The results were striking. Those who received the 1064-nm light to the right prefrontal cortex could remember four to five objects compared to three to four in the other groups. That difference translates to an improvement of up to 25 percent in working memory.

Brain Waves Reveal the Mechanism

The EEG recordings revealed more than just improved performance. They showed measurable shifts in a brain signal known as contralateral delay activity (CDA). This signal is closely tied to how many items a person can actively hold in visual memory. The study found that the stronger the CDA signal, the better the memory performance. In other words, the brain’s electrical activity reflected the enhanced capacity created by the light treatment.

Dongwei Li, a visiting PhD student at Birmingham’s Centre for Human Brain Health, co-authored the paper. He noted that the treatment could have broad applications: “People with conditions like ADHD or other attention-related conditions could benefit from this type of treatment, which is safe, simple and non-invasive, with no side-effects.”

Why Only One Wavelength Worked

Interestingly, the benefits appeared only with the 1064-nm wavelength applied to the right prefrontal cortex. The shorter 852-nm wavelength had no measurable effect, and neither did stimulation of the left side. This suggests that both the specific wavelength and the precise brain region matter greatly. Other animal studies support this finding, showing that light near 1064 nm can penetrate deeply enough into brain tissue to reach energy-hungry regions without losing strength.

Potential Clinical Applications

While the study focused on young, healthy adults, the findings hint at medical uses. If tPBM can strengthen memory in a normal brain, it might also help those with cognitive decline. Early clinical studies have already shown improvements in patients with Alzheimer’s disease and dementia after repeated sessions.

Professor Ole Jensen, also at Birmingham, cautions that many questions remain. “We need further research to understand exactly why the tPBM is having this positive effect, but it’s possible that the light is stimulating the astrocytes—the powerplants—in the nerve cells within the prefrontal cortex, and this has a positive effect on the cells’ efficiency. We will also be investigating how long the effects might last. Clearly if these experiments are to lead to a clinical intervention, we will need to see long-lasting benefits.”
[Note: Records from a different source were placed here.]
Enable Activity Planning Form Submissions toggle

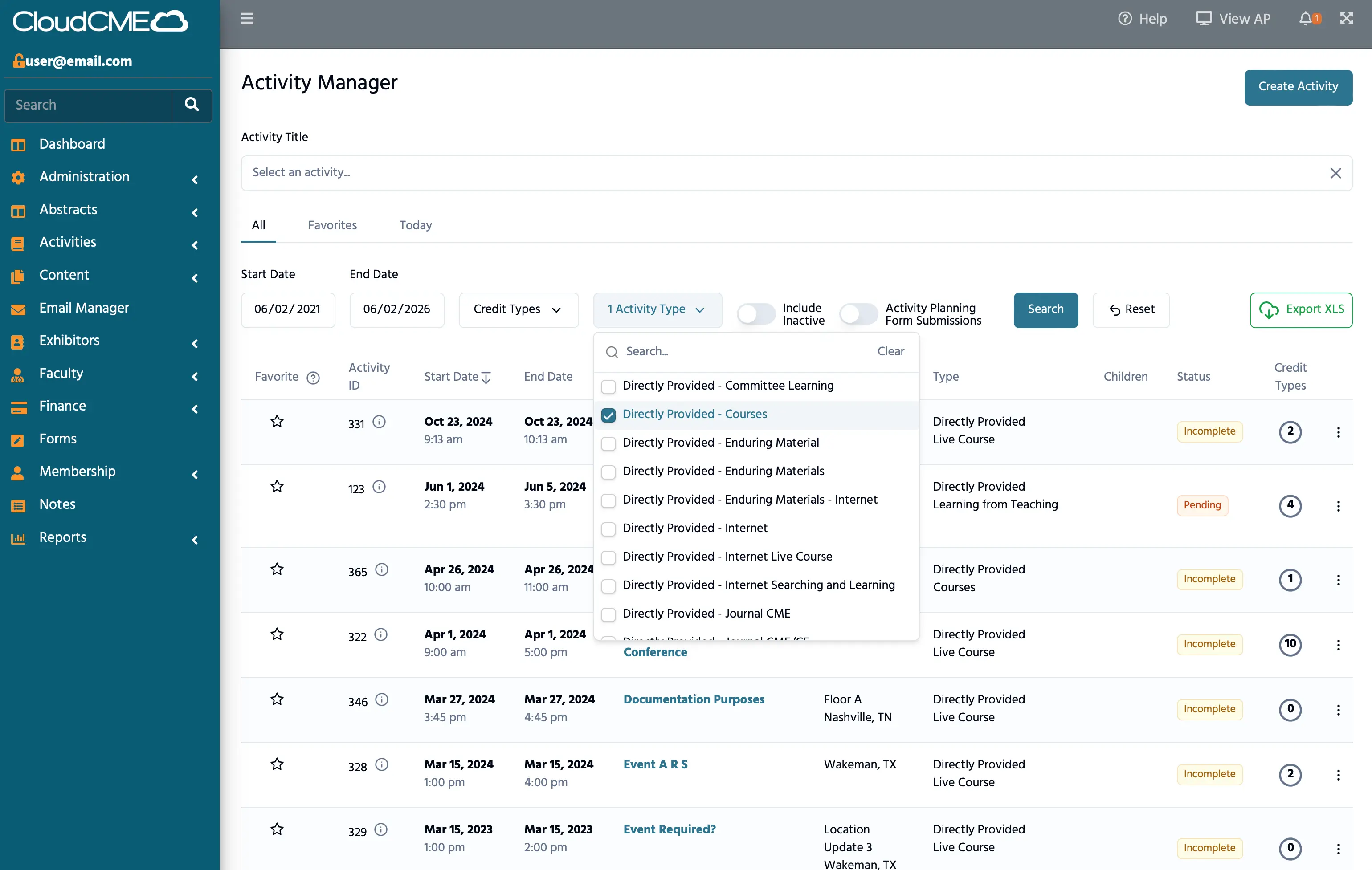pyautogui.click(x=858, y=314)

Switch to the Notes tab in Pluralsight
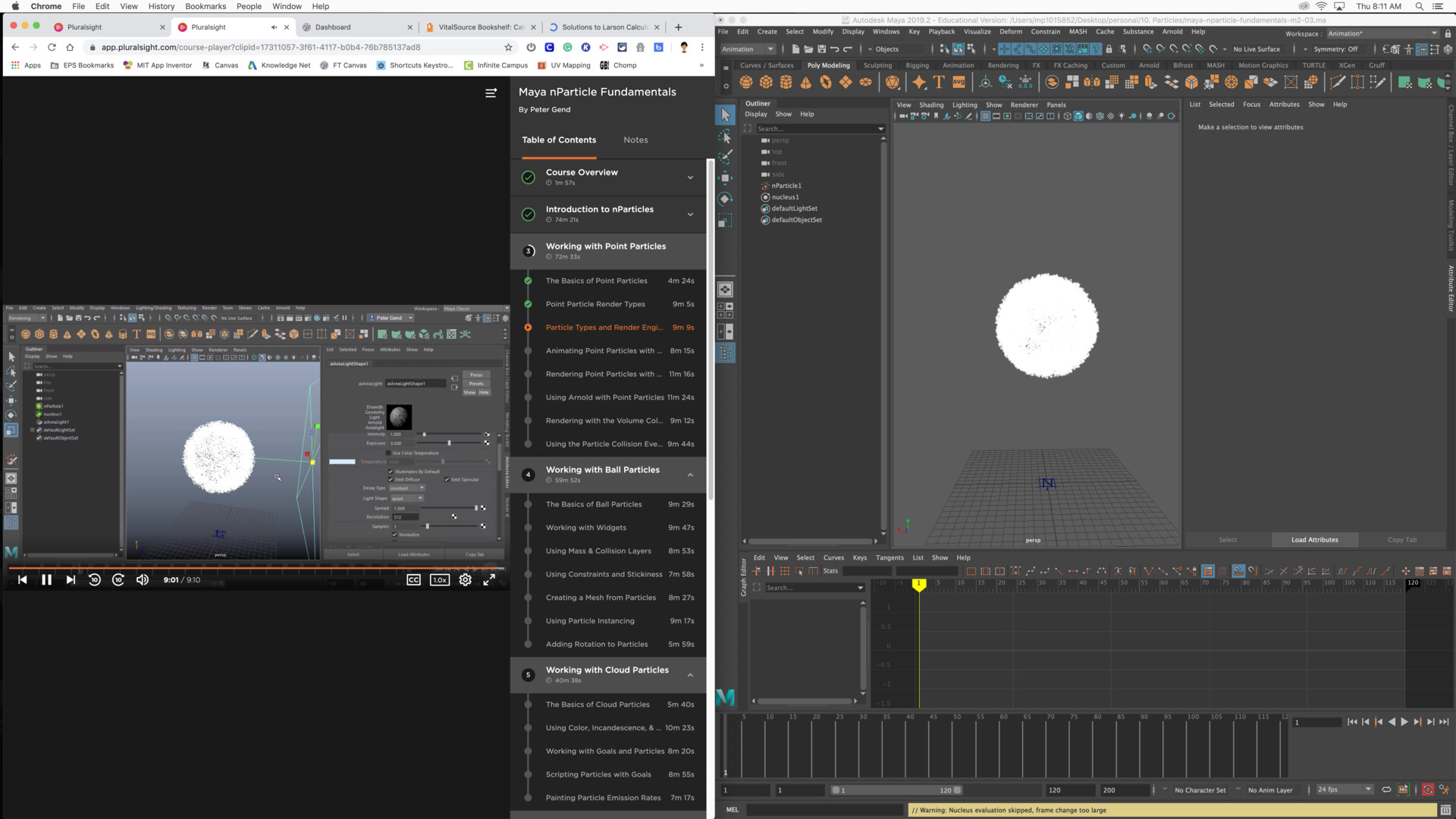tap(635, 140)
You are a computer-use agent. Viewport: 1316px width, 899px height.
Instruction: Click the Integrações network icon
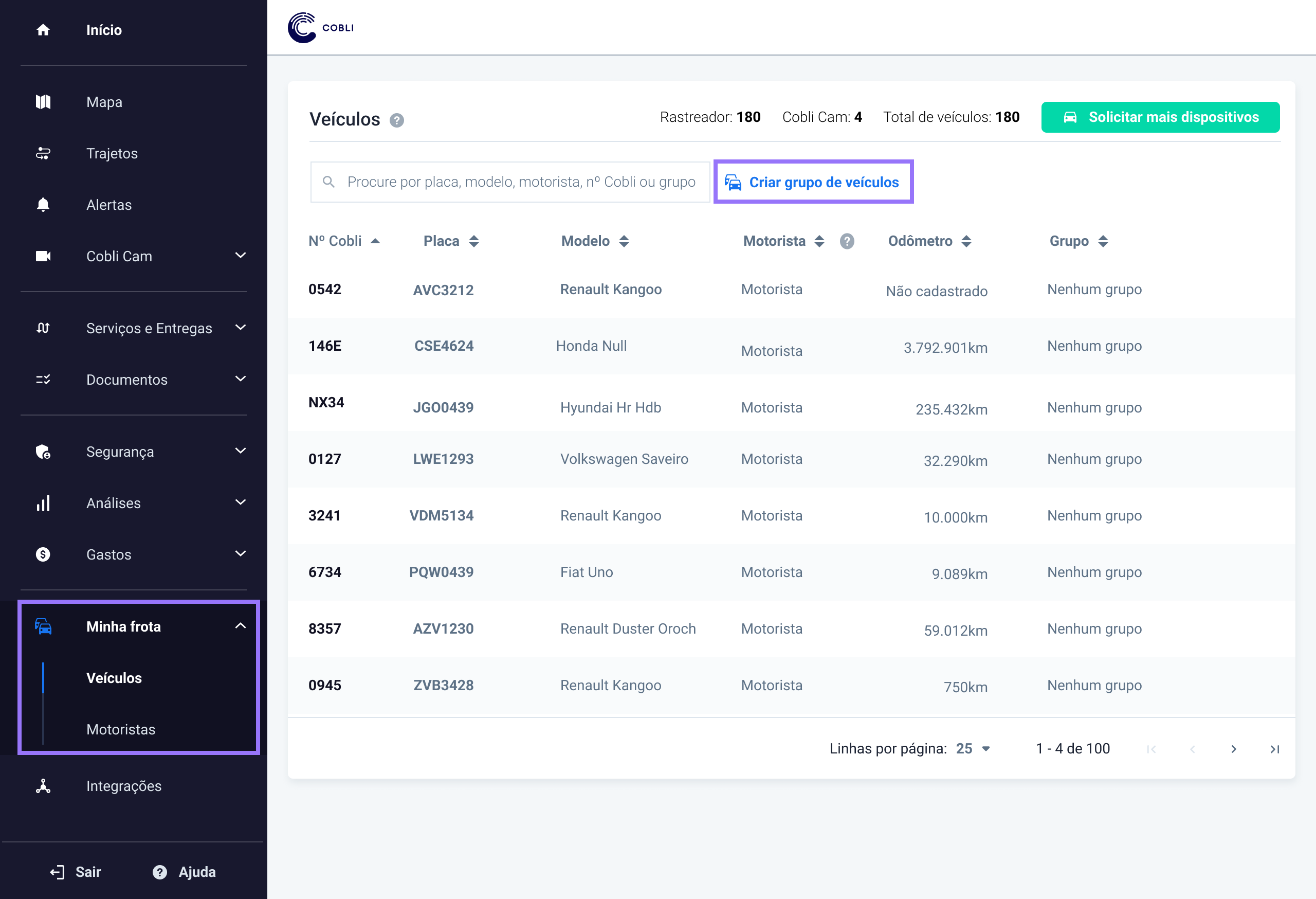[43, 786]
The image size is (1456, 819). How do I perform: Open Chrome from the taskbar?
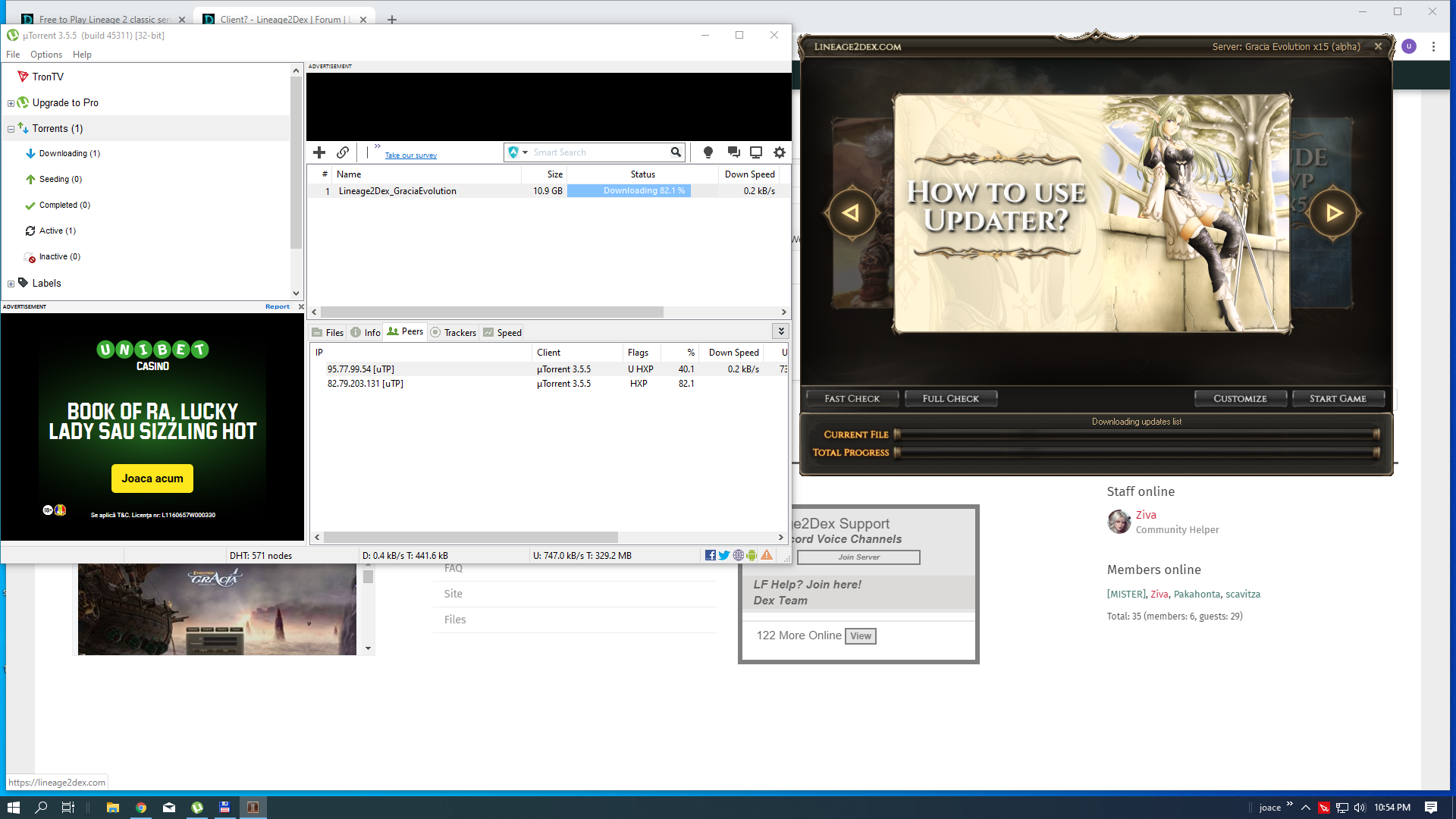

How tPBM Fits Into Brain Science

Transcranial photobiomodulation is part of a growing field exploring how noninvasive stimulation can enhance brain function. Unlike electrical or magnetic stimulation, tPBM does not require bulky machines or uncomfortable electrodes. It may also trigger a wider set of cellular changes, including neuroprotection, angiogenesis, and gene activation.

Studies suggest it can stimulate transcription factors that regulate gene expression, encourage the release of neurotrophic factors, and modulate inflammatory molecules. This makes it unique among brain stimulation methods, potentially combining both immediate energy boosts and long-term structural benefits.

The Road Ahead

The next step is to study how long the memory boost lasts. If the effect fades after minutes or hours, its clinical use may be limited. But if repeated treatments build longer-term changes, the therapy could become a powerful tool for education, mental health, and aging.

Researchers also want to know if the benefits extend beyond memory into broader cognitive skills like reasoning and problem-solving. Previous work has suggested that attention and emotional regulation also improve with tPBM. If so, the therapy could reshape how we approach conditions ranging from ADHD to Alzheimer’s.

As light-based therapies continue to gain interest, transcranial photobiomodulation stands out for its safety, accessibility, and growing evidence base. It may one day join exercise, sleep, and good nutrition as a key pillar of brain health.